**WHAT YOU HAVE TO DO**
For each line of the listing that holds "computer", show the full line.

---------- SUPPLIED RECORDS

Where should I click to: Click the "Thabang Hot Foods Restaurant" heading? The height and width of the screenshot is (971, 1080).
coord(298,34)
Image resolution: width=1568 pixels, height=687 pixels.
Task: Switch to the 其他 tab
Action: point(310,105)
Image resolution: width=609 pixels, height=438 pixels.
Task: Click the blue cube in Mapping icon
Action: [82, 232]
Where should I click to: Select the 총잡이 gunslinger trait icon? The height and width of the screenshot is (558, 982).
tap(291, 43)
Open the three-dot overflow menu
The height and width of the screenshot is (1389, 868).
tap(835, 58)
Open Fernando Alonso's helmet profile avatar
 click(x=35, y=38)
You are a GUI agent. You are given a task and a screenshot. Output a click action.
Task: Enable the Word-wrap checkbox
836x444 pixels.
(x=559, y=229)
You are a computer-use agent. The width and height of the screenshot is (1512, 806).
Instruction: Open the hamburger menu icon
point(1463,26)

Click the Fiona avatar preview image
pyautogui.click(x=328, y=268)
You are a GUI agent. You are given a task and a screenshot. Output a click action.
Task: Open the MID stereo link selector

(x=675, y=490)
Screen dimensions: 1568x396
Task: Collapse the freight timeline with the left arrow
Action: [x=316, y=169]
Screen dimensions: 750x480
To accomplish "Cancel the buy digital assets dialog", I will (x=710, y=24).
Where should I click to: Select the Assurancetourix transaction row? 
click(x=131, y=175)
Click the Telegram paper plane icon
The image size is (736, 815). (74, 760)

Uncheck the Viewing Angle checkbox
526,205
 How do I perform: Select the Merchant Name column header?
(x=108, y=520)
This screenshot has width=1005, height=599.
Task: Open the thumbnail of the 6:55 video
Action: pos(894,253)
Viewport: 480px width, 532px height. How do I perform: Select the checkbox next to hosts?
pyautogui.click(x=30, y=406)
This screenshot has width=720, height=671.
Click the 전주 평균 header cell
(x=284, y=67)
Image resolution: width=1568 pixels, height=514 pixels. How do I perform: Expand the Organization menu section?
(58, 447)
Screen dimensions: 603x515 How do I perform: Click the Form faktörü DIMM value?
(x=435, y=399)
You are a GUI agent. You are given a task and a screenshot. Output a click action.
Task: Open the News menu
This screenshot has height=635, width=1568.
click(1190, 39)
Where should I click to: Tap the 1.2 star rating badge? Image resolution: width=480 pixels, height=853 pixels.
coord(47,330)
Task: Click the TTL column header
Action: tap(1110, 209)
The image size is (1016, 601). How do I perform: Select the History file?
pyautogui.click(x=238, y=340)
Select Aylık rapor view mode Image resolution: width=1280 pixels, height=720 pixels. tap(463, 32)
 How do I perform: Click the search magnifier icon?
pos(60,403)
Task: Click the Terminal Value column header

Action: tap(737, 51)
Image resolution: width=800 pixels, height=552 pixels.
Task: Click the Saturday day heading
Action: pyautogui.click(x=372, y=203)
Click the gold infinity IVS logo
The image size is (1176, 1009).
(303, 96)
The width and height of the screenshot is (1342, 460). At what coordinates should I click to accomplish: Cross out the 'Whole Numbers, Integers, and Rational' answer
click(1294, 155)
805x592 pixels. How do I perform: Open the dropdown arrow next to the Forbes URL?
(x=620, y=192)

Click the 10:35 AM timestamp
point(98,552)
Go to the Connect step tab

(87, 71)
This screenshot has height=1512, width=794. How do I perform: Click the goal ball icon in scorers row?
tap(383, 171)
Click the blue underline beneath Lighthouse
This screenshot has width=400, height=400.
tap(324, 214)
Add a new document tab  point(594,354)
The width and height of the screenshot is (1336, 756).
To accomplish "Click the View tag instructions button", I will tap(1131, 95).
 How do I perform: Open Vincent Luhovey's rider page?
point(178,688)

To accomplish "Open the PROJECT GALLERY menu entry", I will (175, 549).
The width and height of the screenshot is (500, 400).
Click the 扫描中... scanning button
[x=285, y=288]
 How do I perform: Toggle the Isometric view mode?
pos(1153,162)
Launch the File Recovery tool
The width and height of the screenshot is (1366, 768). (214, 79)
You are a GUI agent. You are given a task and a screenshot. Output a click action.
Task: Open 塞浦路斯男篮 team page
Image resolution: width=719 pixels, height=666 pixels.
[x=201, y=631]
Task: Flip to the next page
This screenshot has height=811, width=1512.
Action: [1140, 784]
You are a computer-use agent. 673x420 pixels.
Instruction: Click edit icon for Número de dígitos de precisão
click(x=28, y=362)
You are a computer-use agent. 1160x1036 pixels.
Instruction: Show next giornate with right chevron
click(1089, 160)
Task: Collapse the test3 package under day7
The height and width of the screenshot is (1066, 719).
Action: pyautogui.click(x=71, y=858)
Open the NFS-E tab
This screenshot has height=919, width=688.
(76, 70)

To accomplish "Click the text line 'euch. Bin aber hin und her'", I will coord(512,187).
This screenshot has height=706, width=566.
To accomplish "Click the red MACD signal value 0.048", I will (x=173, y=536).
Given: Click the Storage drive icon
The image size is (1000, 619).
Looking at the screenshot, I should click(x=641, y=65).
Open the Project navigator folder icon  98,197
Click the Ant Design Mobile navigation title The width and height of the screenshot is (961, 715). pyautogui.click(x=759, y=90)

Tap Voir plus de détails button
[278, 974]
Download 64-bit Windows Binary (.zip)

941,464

--------------------

**ANSWER AREA**
You are a computer-use agent. The width and height of the screenshot is (1512, 806).
You are a computer-use agent. 673x420 pixels.
You are a computer-use agent. 1160x1036 pixels.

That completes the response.